PROBLEM LINK:
Author and Editorialist: Hussain Kara Fallah
Tester: Michael Nematollahi
PREREQUISITES:
sorting
PROBLEM:
A string is called special if the set of all of its non-empty different subsequences IS equal to the set of all of its non-empty substrings. Refer to the problem statement for more detailed explanation.
Now given a string S with length up to 10^6. Count the number of its distinct special non-empty substrings.
EXPLANATION:
We should figure first what are the possible forms of a special string?
Clearly, a string consisting of 1 letter only is special (like “aaaa…”). What about more than 1 letter?
If the string consists of more than 2 letters it’s not special. Consider our string’s letters from left to right. Take the first appearing letter and the last appearing letter (if we consider the first appearance of each letter, the last letter that appears).

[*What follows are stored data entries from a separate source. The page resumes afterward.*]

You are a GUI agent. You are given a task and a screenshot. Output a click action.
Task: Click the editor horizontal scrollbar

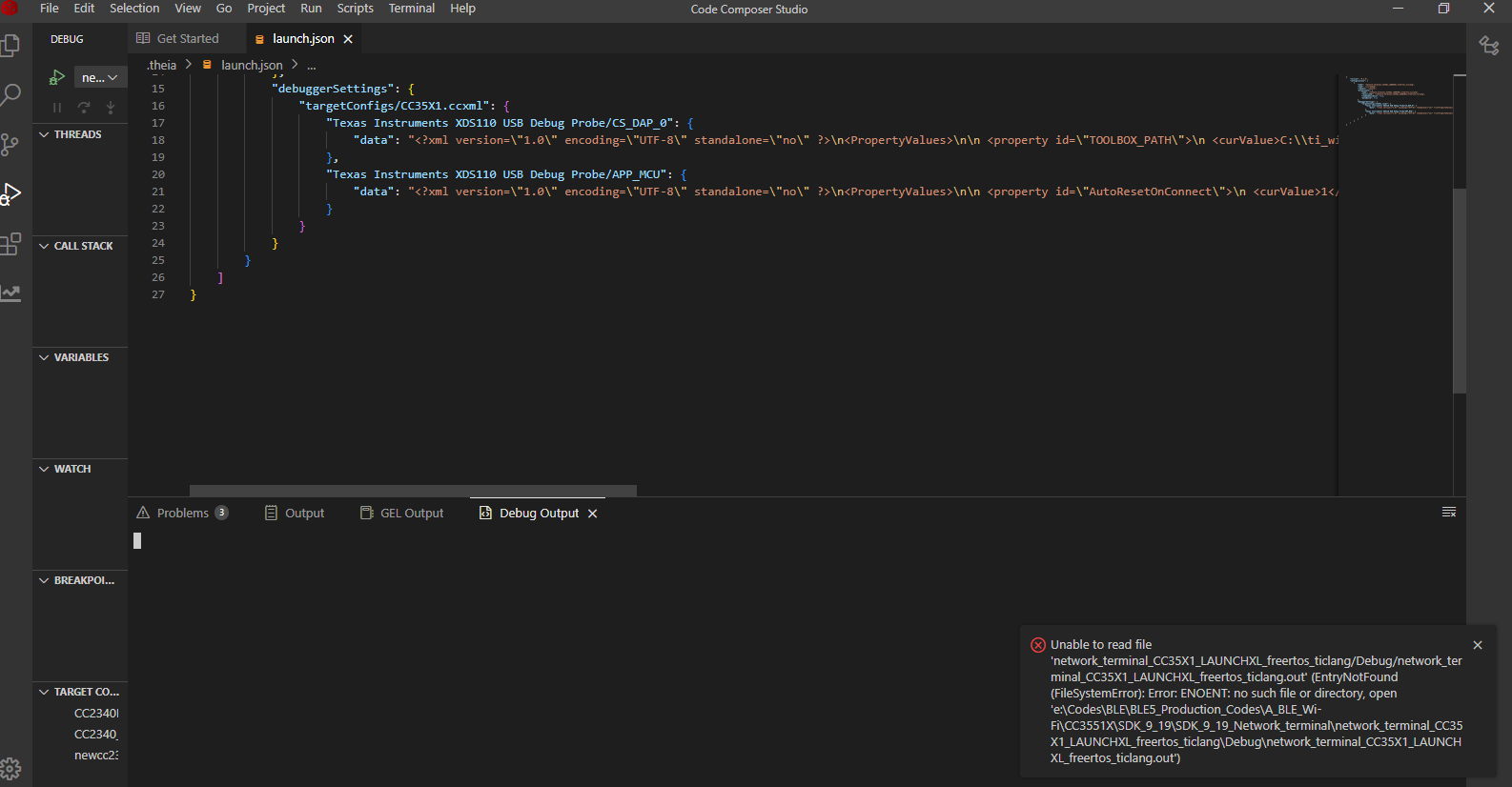(x=413, y=491)
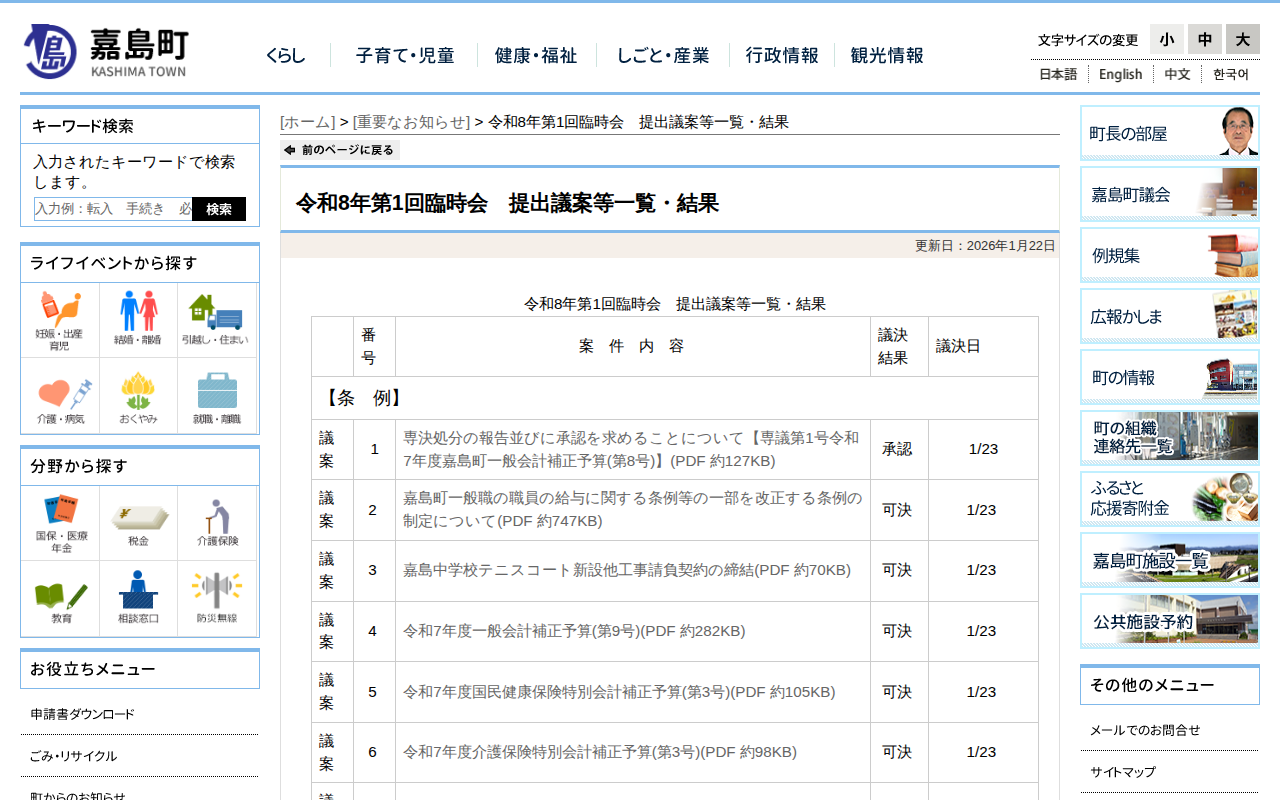This screenshot has width=1280, height=800.
Task: Open the condolences (おくやみ) icon
Action: (x=138, y=397)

In case (“aabbbccaa”) the first is ‘a’ and the last is ‘c’
In case (“abcccddbb”) the first is ‘a’ and the last is ‘d’
Now take the subsequence consisting of all occurrences of both letters. In the first case it’s “aacc”, in the second it’s “add”. This subsequence doesn’t appear as a substring, because there’s at least one extra different letter that appeared before our “last appearing” letter. So as a result, the substring containing all occurrences of both letters will contain the extra letter.
(Note these are only detailed examples, but the observation can be applied to any string).
Now we are left with strings consisting of 2 letters. A string of 2 letters is special if it is only like (“aaaa…bbbb…”) (the first letter repeated X times followed by the second letter repeated Y times.
Let’s assume that it doesn’t follow the mentioned form. (Let’s suppose that our string consists of ‘a’ and ‘b’ only). According to our assumption, then there must be at least one letter ‘b’ with at least one ‘a’ to the left and at least one ‘a’ to the right. So if we take the subsequence of all occurrences of letter ‘a’ it’s not present as a substring.
Now how to answer our question?
First let’s break our string into the minimum number of disjoint parts, and each part consisting of consecutive identical letters.
For example “aaabbccddeff” will be broken into {“aaa”,“bb”,“cc”,“dd”,“e”,“ff”}.
The single letter case is easy, we maintain the largest group occurred for each letter and add up their sizes.
Now, the 2 letters case can be achieved from taking 2 adjacent groups (let’s say the first one size is x and the second is y so we can have x*y special substrings.
But we need to count only the distinct ones. Let’s maintain for each pair of letters (let_1,let_2) , a vector containing pairs (x,y) such that some point in our string there was a sequence of x letters of let1 followed by y letters of let2 (consecutively). For each pair, maintain all occurrences of matching consecutive groups. In the previous example, some possible groups are (“aaa”,bb") , (“dd”,“e”) , and so.
For each pair of letters (let1,let2) let’s count the number of distinct special substrings formed only by these letters (and let1 is the first letter). Let’s consider our letters’ vector (the letters pair vector).
Let’s suppose that we have 2 pairs (x1,y1) , (x2,y2) such that (x1 >= x2 and y1 >= y2), then clearly the second pair is redundant, because all substrings formed from the groups of our second pair can be formed from the groups of the first. Let’s remove all redundant pairs (Hint: sort them according to x values and maintain decreasing y values).
Now for every 2 pairs in our vector (x1,y1) , (x2,y2) if (x1 > x2) then it implies that (y1 < y2). Now, all pairs are sorted according to the value of x. Let’s take two consecutive pairs as mentioned, what substrings should we add from the first pair that won’t occur from any other pair in the vector? It’s clearly *(x1-x2)y1. (Assuming the first pair is (x1,y1) and the second is (x2,y2)).
We do the mentioed process for all pairs of letters.
Complexity O(|S| \, log \, |S|)